Document text>
------
Against each other, Manticore and Haven's ships are now designed to survive in missile storms previously unimaginable, a combination of layered countermissile and point defense cluster fire. Offensively, it's a truly difficult job, because of the nature of an impermeable globe with only limited attack angles because of the wedge/sidewall geometry, and the "fireball in space" (contact nukes) can't get close enough to do a dang thing in current space navies --> because of the computational power on the ships.

What that means in the bigger globe of the "laser head missile"'s 30Km stand off range, taking out a target at XC (not .0XC) with a 1km countermissile wedge isn't a simple proposition: a jink of a fraction of a percent of angle generates a miss, Laser cluster's, even a tighter angle. Commensurately difficult in the offensive arena, missiles depends on the final attack manuevers and effective pen-aids to evade or blind those same defenses. And at .7C, they have to do so [including a planned .0000X aim point] in the right microsecond while not getting shot out of space themselves.
------
Short task A> Write out the passage on missile combat, starting with "Against each other, Manticore" and going on through "on the ships.".
The passage on missile combat and the rows have no connection to each other.

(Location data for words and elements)
------
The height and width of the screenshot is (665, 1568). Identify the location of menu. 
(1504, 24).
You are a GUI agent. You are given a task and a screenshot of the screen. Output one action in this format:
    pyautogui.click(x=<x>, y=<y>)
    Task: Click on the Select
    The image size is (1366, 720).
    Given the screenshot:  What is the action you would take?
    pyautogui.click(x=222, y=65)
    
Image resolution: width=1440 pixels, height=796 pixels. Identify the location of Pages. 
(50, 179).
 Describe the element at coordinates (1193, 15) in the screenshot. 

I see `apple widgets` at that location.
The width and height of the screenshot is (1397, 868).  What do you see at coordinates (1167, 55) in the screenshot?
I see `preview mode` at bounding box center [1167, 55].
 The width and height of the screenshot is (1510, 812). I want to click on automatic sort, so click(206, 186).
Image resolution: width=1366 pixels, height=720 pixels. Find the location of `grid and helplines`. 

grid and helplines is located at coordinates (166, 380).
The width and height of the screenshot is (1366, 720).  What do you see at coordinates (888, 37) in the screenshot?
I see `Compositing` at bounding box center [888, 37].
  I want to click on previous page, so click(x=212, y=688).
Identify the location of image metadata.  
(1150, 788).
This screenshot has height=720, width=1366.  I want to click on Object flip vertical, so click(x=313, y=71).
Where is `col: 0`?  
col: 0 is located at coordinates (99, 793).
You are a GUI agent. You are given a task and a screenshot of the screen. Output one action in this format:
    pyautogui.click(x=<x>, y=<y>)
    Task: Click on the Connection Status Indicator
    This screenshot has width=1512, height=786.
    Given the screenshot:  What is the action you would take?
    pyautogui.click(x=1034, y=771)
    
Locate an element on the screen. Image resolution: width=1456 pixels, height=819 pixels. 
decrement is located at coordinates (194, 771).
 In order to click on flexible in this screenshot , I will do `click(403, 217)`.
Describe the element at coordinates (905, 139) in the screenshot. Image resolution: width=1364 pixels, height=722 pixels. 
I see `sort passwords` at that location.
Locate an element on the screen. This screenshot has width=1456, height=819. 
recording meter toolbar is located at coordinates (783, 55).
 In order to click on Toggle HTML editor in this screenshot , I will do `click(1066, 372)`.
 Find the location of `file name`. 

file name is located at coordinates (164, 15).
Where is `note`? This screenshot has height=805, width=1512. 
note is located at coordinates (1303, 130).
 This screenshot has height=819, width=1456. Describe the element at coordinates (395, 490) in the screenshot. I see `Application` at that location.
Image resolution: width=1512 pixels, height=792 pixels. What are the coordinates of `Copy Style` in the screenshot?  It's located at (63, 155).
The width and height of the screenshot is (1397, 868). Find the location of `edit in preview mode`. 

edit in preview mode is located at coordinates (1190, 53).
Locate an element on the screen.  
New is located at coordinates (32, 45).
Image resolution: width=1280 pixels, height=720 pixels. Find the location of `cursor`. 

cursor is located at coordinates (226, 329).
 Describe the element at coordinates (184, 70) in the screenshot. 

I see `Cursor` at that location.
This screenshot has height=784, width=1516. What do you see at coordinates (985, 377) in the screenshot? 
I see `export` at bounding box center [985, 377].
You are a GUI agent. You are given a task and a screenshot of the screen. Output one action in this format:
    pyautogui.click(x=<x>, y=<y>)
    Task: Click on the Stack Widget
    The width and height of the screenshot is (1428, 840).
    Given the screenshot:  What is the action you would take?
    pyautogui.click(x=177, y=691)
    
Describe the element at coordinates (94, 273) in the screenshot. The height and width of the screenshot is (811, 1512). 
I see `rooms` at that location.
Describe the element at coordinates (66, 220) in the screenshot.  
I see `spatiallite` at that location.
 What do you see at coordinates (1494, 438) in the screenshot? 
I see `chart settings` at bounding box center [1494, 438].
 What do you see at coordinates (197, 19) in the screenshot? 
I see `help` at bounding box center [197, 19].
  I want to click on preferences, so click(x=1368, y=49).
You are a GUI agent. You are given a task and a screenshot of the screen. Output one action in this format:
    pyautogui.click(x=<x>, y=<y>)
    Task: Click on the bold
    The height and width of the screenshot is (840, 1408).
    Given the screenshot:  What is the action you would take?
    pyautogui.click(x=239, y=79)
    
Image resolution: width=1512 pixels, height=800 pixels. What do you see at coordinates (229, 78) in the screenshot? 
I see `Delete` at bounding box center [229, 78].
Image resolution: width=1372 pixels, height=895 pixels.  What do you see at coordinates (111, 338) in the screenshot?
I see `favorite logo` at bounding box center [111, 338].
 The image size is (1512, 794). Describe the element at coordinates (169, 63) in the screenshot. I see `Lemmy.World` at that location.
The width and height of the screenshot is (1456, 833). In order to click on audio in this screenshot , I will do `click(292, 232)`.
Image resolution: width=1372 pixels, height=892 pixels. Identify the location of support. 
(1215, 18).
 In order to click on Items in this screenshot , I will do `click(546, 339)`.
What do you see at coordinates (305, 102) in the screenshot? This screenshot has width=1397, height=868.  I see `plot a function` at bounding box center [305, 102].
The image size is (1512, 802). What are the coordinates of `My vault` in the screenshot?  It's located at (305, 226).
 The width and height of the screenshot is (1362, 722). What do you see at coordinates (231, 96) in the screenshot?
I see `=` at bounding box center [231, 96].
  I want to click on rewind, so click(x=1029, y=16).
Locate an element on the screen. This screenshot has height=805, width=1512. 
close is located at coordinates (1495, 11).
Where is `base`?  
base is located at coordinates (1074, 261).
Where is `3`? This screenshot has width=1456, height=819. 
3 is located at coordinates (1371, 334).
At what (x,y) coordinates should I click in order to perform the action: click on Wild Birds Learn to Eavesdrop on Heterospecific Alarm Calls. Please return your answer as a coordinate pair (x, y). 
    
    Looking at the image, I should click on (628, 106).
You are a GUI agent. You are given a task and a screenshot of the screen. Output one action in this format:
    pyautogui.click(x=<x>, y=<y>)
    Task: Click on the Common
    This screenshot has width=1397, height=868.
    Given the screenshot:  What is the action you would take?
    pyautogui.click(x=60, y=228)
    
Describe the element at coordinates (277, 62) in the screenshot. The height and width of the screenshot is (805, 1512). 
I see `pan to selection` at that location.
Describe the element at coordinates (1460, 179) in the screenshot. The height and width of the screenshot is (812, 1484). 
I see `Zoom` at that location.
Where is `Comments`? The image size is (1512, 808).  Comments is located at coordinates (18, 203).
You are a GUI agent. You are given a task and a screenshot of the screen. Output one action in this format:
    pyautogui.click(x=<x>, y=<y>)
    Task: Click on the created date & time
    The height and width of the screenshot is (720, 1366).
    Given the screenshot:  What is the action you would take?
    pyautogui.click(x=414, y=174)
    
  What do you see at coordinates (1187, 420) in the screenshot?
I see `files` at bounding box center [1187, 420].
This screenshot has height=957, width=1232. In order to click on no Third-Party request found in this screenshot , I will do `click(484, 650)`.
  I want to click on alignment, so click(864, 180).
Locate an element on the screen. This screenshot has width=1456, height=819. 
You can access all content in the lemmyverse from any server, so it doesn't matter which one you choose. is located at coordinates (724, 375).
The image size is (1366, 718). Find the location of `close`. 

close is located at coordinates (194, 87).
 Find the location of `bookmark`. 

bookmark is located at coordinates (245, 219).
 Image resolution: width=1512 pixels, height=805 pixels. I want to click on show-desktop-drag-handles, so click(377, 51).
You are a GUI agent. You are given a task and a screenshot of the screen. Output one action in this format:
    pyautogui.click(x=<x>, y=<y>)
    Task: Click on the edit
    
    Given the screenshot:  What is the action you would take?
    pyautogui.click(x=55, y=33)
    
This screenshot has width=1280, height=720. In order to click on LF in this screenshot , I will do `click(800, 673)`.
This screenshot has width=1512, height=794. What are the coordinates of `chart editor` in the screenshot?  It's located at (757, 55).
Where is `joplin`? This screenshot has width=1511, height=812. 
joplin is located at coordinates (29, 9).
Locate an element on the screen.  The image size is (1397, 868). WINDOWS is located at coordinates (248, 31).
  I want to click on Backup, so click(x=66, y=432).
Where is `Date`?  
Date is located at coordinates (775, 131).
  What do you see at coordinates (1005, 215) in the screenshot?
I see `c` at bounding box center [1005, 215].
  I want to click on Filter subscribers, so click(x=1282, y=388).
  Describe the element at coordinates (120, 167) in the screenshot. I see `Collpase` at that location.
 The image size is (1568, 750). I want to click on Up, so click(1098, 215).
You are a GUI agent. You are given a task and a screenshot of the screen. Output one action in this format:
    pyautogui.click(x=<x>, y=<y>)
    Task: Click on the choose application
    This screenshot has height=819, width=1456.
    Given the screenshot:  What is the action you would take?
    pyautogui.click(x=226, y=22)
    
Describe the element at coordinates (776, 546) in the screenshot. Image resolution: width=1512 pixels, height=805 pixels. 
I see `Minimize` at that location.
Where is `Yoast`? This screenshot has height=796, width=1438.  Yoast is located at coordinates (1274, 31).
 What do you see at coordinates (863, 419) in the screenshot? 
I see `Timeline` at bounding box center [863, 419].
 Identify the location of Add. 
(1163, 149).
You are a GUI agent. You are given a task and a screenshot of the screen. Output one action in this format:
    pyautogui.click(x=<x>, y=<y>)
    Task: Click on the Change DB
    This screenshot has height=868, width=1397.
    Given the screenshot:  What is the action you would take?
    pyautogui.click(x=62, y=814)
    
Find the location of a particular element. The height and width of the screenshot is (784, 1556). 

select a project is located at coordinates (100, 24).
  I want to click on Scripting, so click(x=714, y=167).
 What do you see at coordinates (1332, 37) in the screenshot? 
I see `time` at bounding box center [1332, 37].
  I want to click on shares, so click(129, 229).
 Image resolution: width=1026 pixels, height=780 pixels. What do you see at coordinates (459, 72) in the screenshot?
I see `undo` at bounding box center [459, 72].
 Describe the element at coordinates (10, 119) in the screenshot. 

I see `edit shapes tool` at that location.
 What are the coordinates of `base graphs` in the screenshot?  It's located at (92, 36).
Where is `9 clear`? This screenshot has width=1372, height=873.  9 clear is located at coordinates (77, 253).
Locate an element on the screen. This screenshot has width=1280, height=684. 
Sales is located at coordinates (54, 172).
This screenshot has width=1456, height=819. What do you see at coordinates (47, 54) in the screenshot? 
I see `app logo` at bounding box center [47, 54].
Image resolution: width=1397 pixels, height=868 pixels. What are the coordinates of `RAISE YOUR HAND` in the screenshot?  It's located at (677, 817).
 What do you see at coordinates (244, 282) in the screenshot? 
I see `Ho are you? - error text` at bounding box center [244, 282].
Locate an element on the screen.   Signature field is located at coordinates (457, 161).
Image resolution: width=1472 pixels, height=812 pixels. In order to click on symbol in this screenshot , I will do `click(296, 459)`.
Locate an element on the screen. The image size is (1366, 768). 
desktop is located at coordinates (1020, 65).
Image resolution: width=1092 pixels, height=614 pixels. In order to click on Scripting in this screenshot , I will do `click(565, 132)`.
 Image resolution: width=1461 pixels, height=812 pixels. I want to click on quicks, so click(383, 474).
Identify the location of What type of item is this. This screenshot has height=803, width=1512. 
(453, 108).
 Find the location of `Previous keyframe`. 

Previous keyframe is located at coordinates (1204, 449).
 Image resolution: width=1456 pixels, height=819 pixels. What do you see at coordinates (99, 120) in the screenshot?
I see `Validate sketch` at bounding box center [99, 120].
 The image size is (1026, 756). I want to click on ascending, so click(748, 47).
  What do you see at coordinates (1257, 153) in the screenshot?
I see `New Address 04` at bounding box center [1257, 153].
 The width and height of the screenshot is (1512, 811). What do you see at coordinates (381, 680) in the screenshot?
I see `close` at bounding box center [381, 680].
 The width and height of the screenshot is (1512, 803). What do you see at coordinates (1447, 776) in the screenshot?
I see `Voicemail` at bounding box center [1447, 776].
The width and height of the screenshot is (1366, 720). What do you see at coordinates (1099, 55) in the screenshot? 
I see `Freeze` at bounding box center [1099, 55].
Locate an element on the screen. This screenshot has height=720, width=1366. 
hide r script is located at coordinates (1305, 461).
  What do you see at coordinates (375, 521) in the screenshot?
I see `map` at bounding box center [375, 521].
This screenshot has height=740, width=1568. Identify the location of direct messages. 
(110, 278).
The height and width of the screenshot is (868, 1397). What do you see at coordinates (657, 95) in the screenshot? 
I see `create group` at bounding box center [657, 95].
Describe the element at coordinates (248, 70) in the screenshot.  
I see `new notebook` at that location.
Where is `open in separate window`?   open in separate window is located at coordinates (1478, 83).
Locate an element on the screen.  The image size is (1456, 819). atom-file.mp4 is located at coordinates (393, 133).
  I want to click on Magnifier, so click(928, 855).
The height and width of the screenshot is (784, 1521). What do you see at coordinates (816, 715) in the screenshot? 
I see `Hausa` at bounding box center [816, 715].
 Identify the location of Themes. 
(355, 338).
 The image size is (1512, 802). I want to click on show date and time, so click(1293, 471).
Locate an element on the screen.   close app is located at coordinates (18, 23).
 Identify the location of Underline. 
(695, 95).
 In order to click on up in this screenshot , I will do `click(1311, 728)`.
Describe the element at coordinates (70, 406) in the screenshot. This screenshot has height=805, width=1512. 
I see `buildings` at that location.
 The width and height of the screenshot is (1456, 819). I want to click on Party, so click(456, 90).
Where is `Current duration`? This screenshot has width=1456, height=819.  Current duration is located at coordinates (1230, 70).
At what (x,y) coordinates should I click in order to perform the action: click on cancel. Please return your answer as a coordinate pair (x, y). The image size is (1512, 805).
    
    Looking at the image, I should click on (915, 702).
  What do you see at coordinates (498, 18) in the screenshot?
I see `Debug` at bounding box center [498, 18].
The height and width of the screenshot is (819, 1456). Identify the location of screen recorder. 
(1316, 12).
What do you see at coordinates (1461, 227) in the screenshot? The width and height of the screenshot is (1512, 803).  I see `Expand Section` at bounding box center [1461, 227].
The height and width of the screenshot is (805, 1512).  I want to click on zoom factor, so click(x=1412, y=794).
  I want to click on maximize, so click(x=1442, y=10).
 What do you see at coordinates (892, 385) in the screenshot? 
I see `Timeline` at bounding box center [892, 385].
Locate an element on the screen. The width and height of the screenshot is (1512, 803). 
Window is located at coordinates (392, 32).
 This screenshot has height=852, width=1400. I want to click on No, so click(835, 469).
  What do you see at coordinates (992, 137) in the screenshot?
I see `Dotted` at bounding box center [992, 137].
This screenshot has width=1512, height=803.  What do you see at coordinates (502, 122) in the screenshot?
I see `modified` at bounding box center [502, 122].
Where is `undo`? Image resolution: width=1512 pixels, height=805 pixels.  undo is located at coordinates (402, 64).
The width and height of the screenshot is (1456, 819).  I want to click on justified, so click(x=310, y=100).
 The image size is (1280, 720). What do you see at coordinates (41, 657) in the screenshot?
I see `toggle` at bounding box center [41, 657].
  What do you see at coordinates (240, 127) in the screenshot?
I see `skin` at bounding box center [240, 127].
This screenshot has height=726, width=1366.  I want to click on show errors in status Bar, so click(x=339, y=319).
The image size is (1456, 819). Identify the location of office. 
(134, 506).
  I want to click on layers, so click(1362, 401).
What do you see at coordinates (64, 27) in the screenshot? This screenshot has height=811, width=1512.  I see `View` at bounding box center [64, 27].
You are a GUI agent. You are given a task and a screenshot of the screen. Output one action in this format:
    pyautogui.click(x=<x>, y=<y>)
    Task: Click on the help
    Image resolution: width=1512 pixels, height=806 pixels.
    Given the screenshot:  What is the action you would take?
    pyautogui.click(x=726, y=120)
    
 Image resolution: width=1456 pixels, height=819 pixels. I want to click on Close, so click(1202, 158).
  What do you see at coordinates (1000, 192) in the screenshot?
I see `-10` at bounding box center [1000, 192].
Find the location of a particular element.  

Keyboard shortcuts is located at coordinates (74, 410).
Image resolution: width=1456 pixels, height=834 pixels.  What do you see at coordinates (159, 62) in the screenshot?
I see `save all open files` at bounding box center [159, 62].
------
Short task B> Pick out and copy every line in the rows that contains the word "return".

Exercise output A>
Against each other, Manticore and Haven's ships are now designed to survive in missile storms previously unimaginable, a combination of layered countermissile and point defense cluster fire. Offensively, it's a truly difficult job, because of the nature of an impermeable globe with only limited attack angles because of the wedge/sidewall geometry, and the "fireball in space" (contact nukes) can't get close enough to do a dang thing in current space navies --> because of the computational power on the ships.

Exercise output B>
At what (x,y) coordinates should I click in order to perform the action: click on Wild Birds Learn to Eavesdrop on Heterospecific Alarm Calls. Please return your answer as a coordinate pair (x, y). 
At what (x,y) coordinates should I click in order to perform the action: click on cancel. Please return your answer as a coordinate pair (x, y). The image size is (1512, 805).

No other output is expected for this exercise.